• _Aim of the exercise_: Count the lines containing "computer" in the entries underneath, and state that count without anything else.

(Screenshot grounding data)
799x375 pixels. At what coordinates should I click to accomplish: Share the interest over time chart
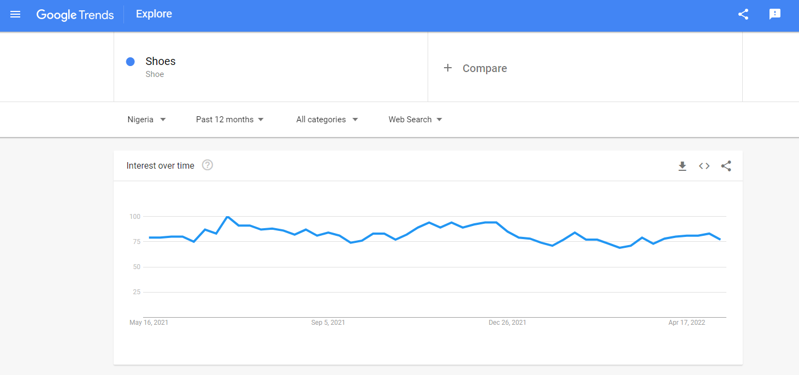(x=726, y=166)
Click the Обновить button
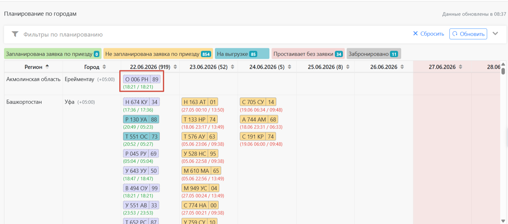 (x=468, y=34)
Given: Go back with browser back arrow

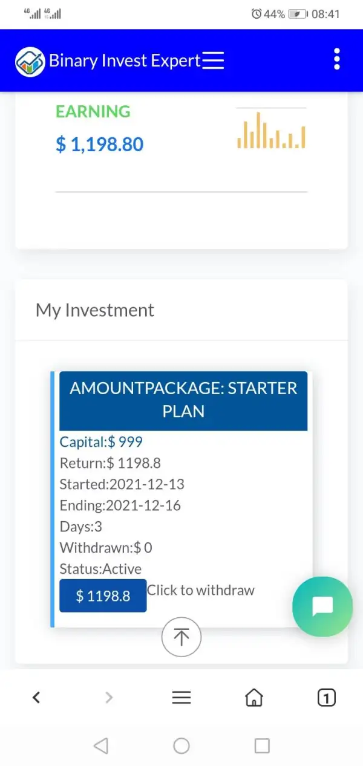Looking at the screenshot, I should (x=36, y=698).
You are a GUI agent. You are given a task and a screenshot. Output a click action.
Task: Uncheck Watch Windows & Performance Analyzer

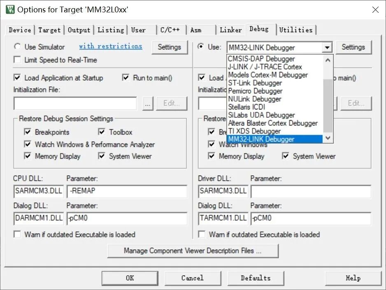tap(27, 144)
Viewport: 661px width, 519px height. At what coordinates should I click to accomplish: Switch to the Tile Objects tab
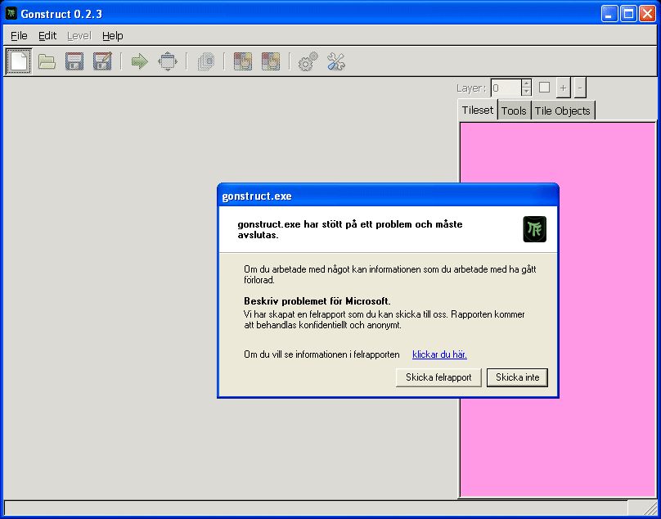tap(562, 111)
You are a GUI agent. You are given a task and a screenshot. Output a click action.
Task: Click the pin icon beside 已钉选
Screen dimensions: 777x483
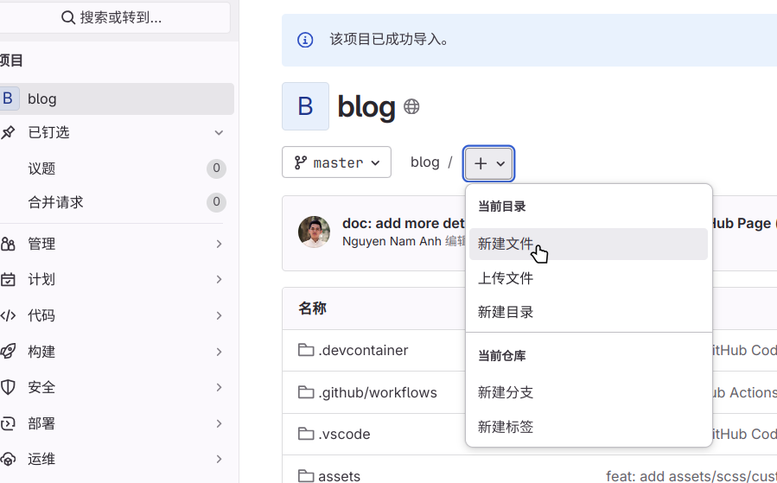coord(9,132)
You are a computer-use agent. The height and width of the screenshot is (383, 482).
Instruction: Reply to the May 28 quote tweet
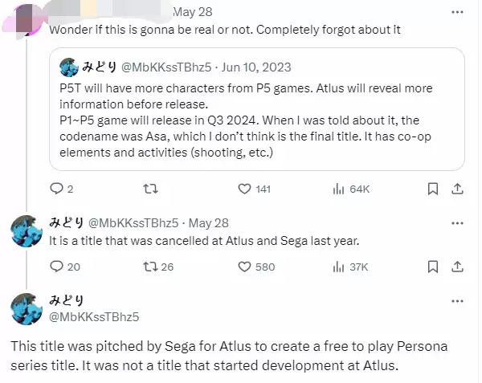[56, 189]
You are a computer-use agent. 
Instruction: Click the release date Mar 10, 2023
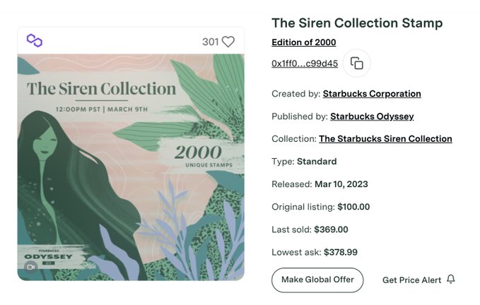pos(341,184)
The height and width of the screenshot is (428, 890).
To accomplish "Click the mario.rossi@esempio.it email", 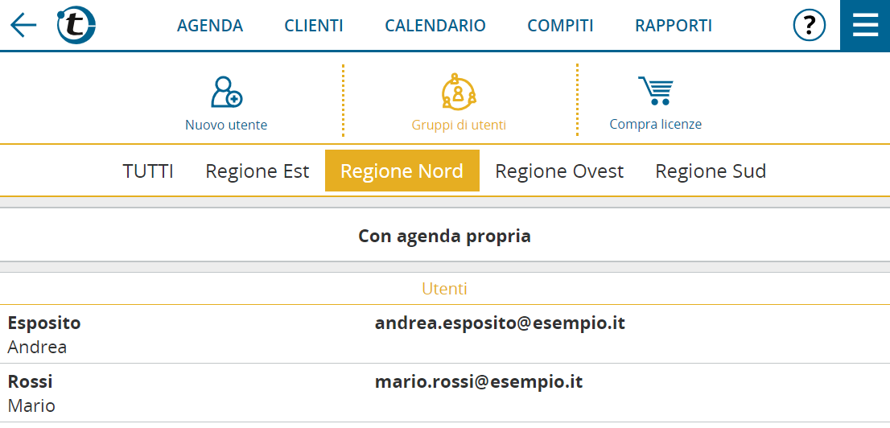I will 479,382.
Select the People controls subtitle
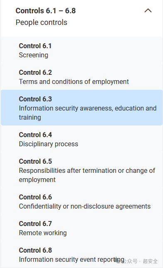Viewport: 163px width, 268px height. [x=41, y=22]
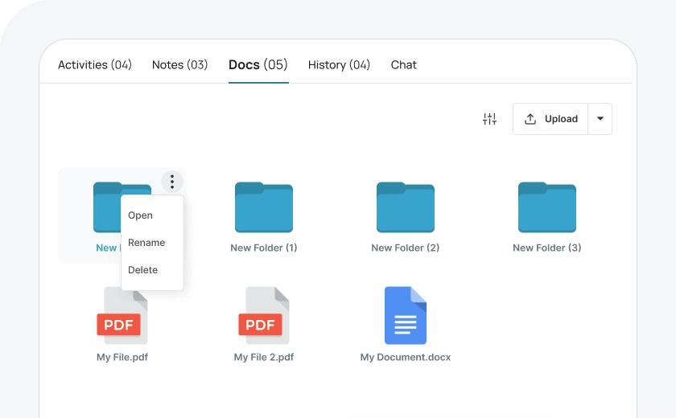Go to the History (04) tab
Screen dimensions: 676x418
tap(339, 65)
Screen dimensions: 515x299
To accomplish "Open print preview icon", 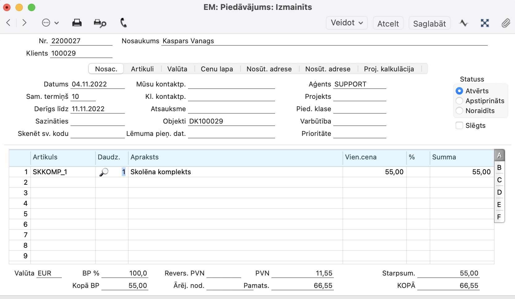I will point(100,23).
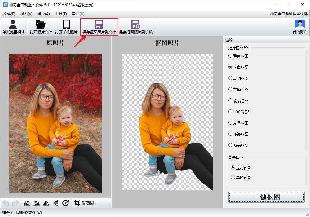The height and width of the screenshot is (217, 310).
Task: Flip photo horizontally using mirror icon
Action: click(x=46, y=203)
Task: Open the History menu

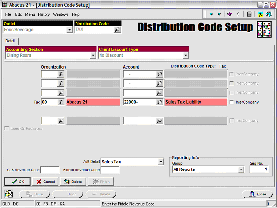Action: tap(44, 14)
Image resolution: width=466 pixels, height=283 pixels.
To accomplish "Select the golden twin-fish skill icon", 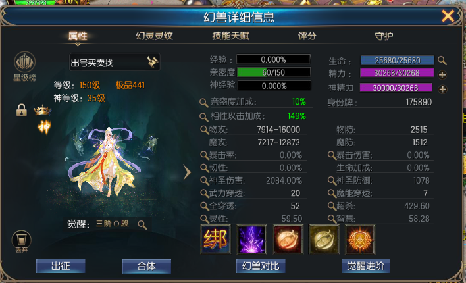I will (324, 240).
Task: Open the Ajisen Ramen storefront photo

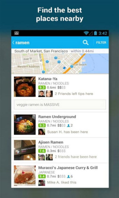Action: pos(25,150)
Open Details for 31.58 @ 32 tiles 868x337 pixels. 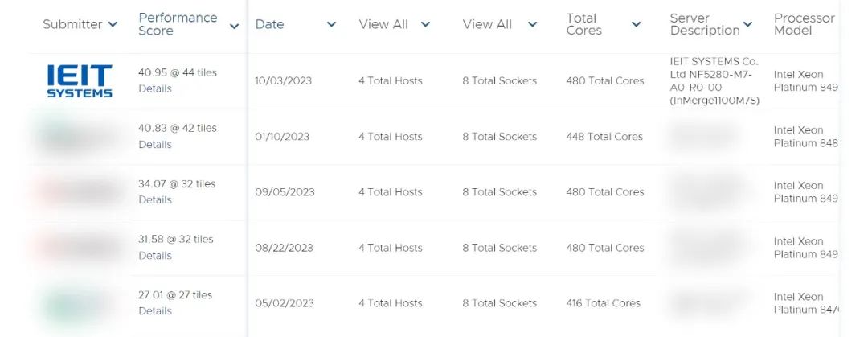pyautogui.click(x=155, y=256)
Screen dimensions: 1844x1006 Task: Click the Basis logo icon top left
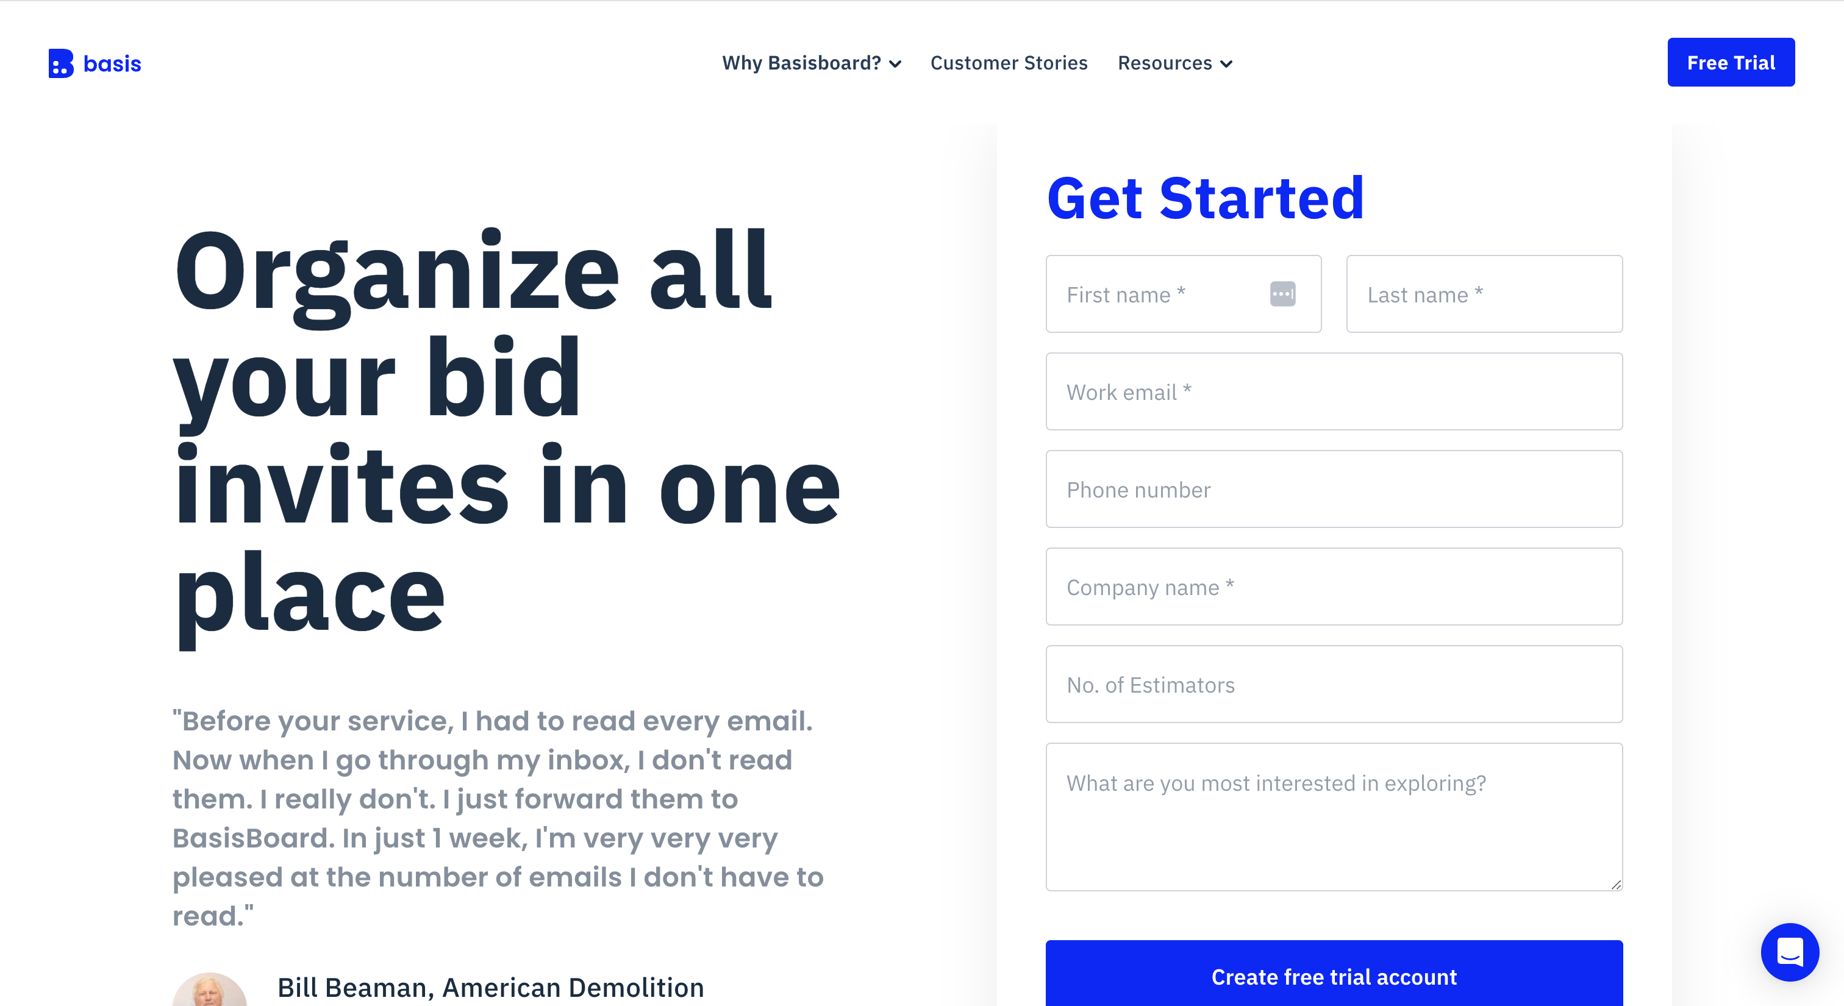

• _Answer box_: 2